So what is a perfect wine, anyway? There are several answers to that question, one of my favorites being, "There are no perfect wines, only perfect bottles." Most folks who buy and drink their favorite wines with regularity know that some bottles just are better than others.
Another answer to the question might be, "There are no perfect wines, just perfect tasting moments," where the wine drinker gets some celestial alignment between all things important to wine tasting -- the flavors of the wine, the environment of tasting, the company, and the food on the table.
Finally, of course, I must admit that there are some wines that are just incredible. Perfect is a tricky word, because I believe there are infinite types and varieties of perfection, but some wines just lift you off your feet and keep you soaring for the entire time the bottle is open.
This bottle, like so many wines deemed perfect by me and by others who ramble on about wine, can be described all of these ways and more.
It helps, of course, if the wine has a story, and this wine has got one of the greatest wine stories of all time...

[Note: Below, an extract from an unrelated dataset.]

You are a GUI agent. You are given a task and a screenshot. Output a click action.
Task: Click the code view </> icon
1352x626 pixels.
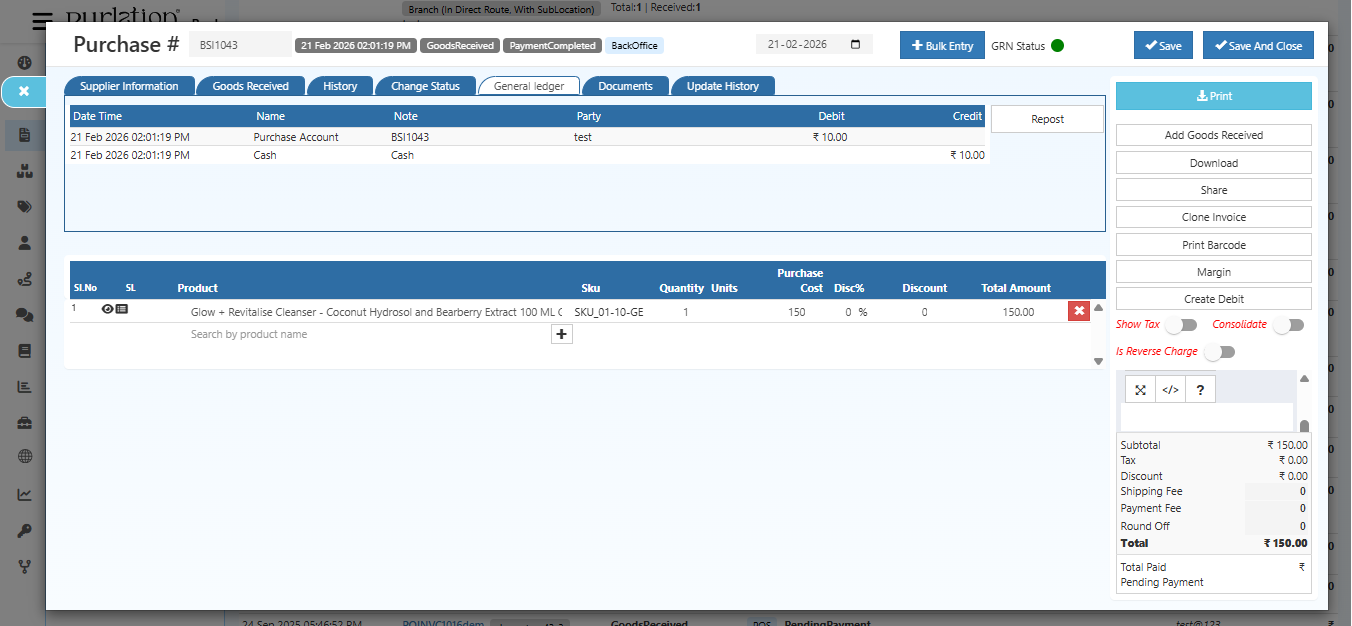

Once upon a time, there was a prince. His name was Alberico Boncompagni Ludovisi, and by all accounts, he was, well, a bit eccentric. And that's putting it politely. Like all good princes, he had an estate, and like all good Italian princes (or so I fantasize) his estate had grapevines on it. Most princes would never pay much attention to the foliage on their grounds. They're usually more interested in the various fringe benefits of being princely (of which we all know there are many). Our prince Ludovisi didn't much care for fast cars, or for people, or conversation, for that matter.
He did care for wine.
Or rather, he was somewhat obsessed with wine and winemaking. So in the 1970s, he started making it, apparently without any formal training, and without much of any help from anyone else. Despite no real background in the subject, he had very particular views on the winemaking process, and the sort of wine he wanted to make.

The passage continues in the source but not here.